The Federal Communications Commission hopes to strengthen rules around online privacy. The commission is circulating a proposal today that would require internet service providers — like Comcast, Verizon, and AT&T — to get your permission before sharing information about you with many outside parties
Under the proposal, internet providers will still be able to use your information to market their own services to you. They'll also be able to share your information with "affiliates" that want to advertise other "communications-related services," however you'd be given the ability to opt out. To share your information with anyone else, internet providers will need explicit permission. "When consumers sign up for internet service, they shouldn’t have to sign away their right to privacy," the commission writes.
Internet providers would have to 'take reasonable steps' to secure your data
The FCC's concern lies in how much information your internet provider knows about you. Your ISP "has a broad view of all of your unencrypted online activity — when you are online, the websites you visit, and the apps you use," FCC chairman Tom Wheeler writes in an op-ed published in The Huffington Post.
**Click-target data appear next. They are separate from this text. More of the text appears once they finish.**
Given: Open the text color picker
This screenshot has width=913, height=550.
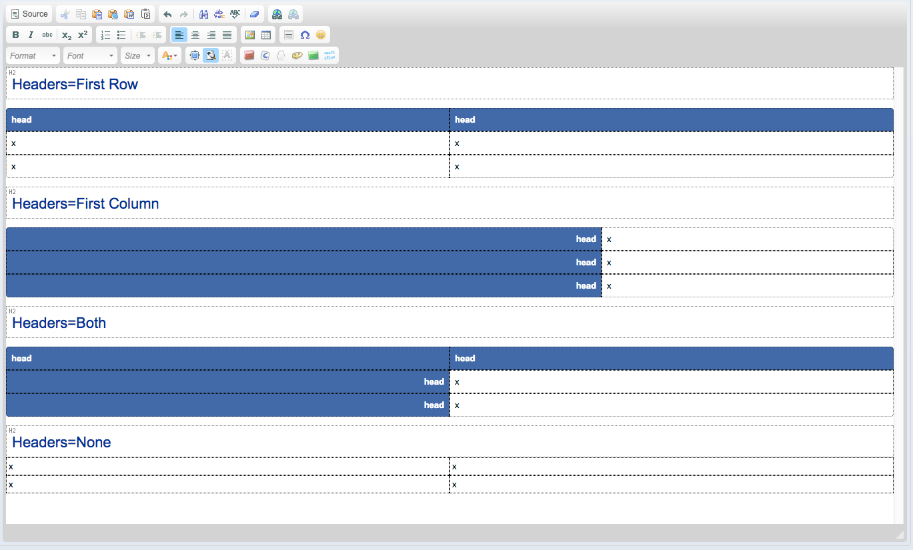Looking at the screenshot, I should coord(169,56).
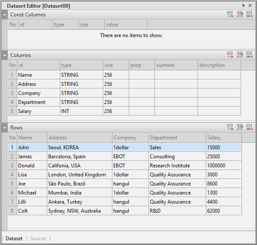The image size is (257, 245).
Task: Select row 3 Donald in Rows
Action: (124, 166)
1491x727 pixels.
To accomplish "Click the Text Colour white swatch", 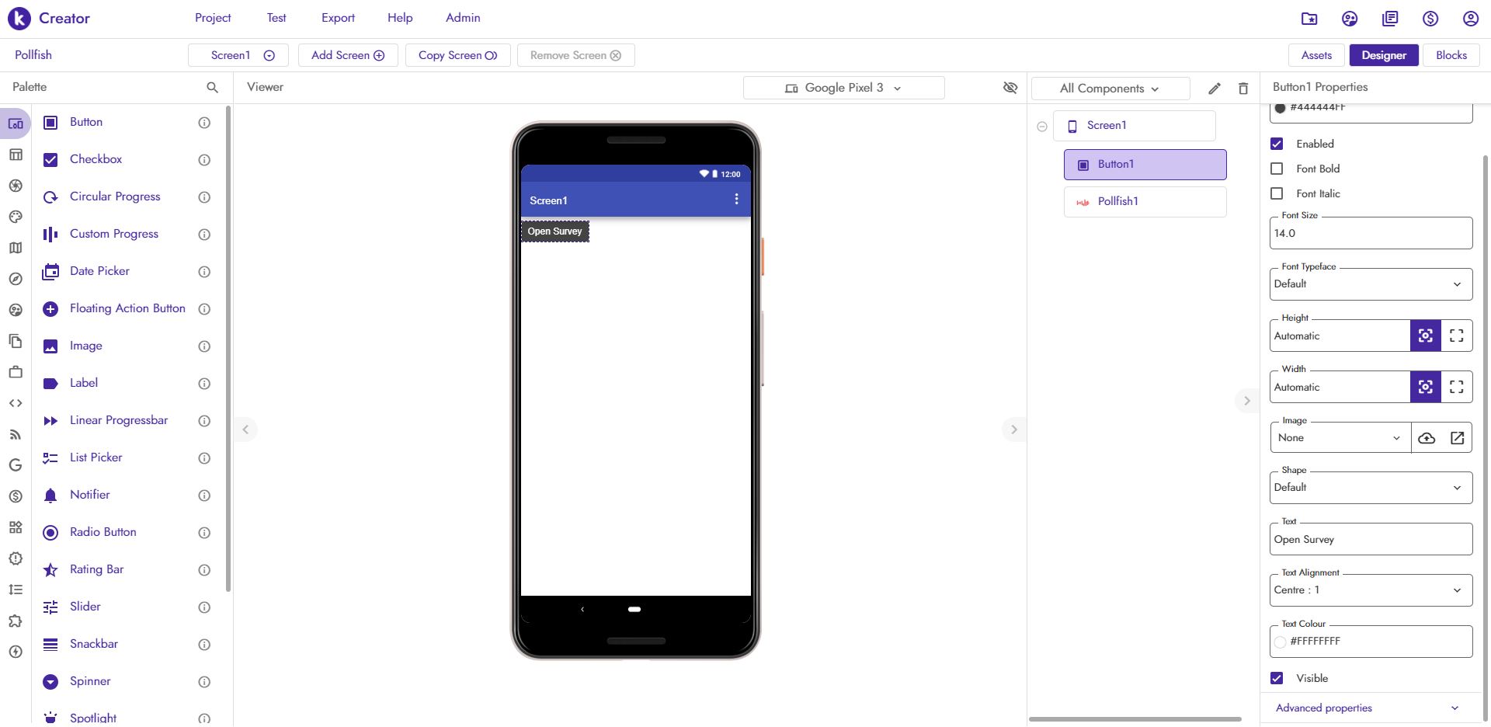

That could allow an internet provider to know far more about its customers than many would like; and because that information is often later shared with ad networks, it can persist across many companies.
In addition to limiting what internet providers can do with your information, Wheeler wants to require that internet providers keep your information secure. Under the proposal, internet providers would be required to "take reasonable steps" to secure your information. Internet providers would also be required to disclose security breaches. The FCC would have to be told within a week, and affected customers would have to be notified within 10 days. If it's a large breach, impacting more than 5,000 customers, the FBI and US Secret Service would have to be notified within a week as well.
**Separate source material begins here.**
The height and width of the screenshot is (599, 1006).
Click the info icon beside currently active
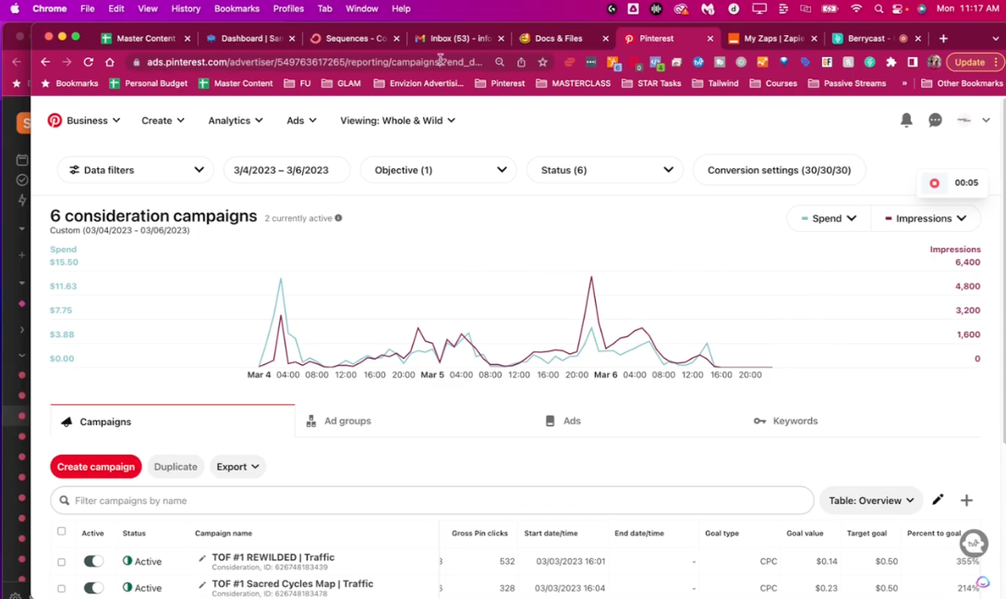pos(338,218)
These rules would only apply to internet providers — the FCC isn't regulating how Facebook or Google handle your information, for example (the Federal Trade Commission has the authority in those cases). But as Wheeler notes in his op-ed, limiting what internet providers can do with your information is a critical first step toward online privacy. As we've seen with situations like Verizon's use of "supercookies," this highly personal information is already being used as an advertising tool. Many people would likely prefer that information stay as private as possible. Now that the FCC is regulating internet providers under Title II, it's able to make rules like these to protect consumer data.
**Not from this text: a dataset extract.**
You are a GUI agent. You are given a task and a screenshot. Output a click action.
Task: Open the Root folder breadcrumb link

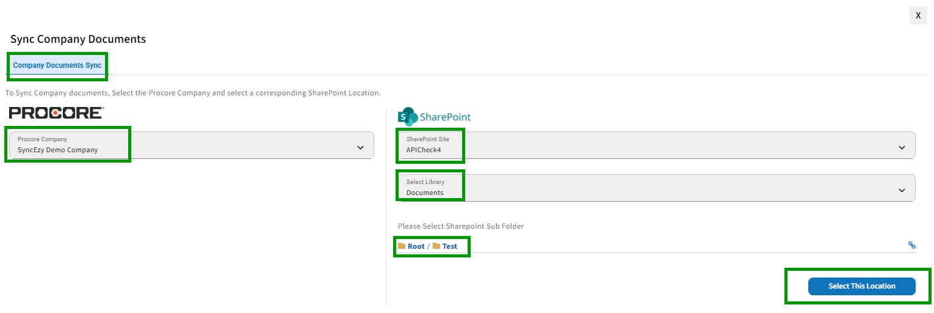[x=416, y=246]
The FCC will vote on this proposal at its March 31st meeting, where it'll likely be approved. At that point, a comment period will open wherein the commission will ask the public and businesses for their thoughts on the proposed guidelines. That's also how the commission will nail down this proposal's specifics. One important open question: what exactly is a "communications-related service?" A senior FCC official said it could mean "voice, broadband, and cable" — services regulated by the FCC — but the official also said the commenting period will be used to determine whether it's something broader. Whether internet providers can charge you extra for opting out is another key question, too. Following several months of comments, the commission will shape its final rules, which will also have to be voted on and approved.